- [Task requirements] Print word for word the entries from the line with "This screenshot has width=998, height=749." to the line with "coord(900,562)", including both of those lines. Leave the pictures out.

- [Supplied records]

----------

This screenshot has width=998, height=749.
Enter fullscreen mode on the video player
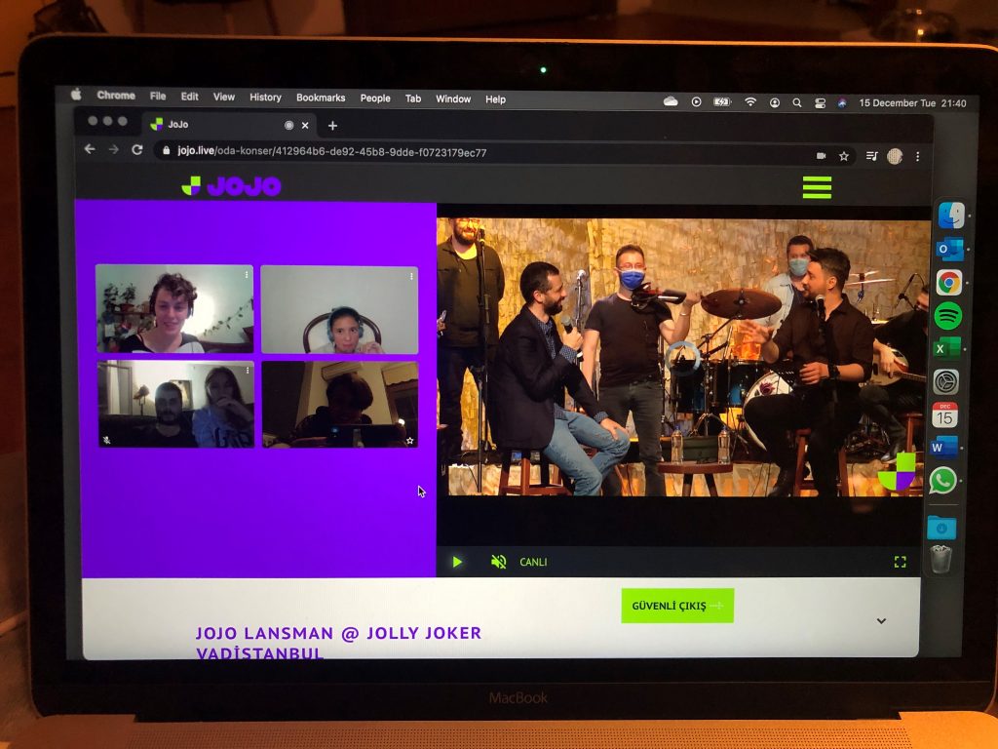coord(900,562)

----------

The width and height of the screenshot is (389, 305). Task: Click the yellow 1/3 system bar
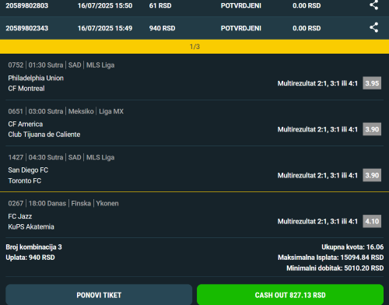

----------

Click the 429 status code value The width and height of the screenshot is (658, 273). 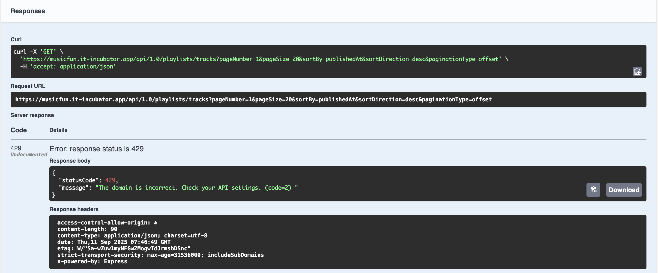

----------

- [The output]
This screenshot has width=998, height=749.
Enter fullscreen mode on the video player
coord(900,562)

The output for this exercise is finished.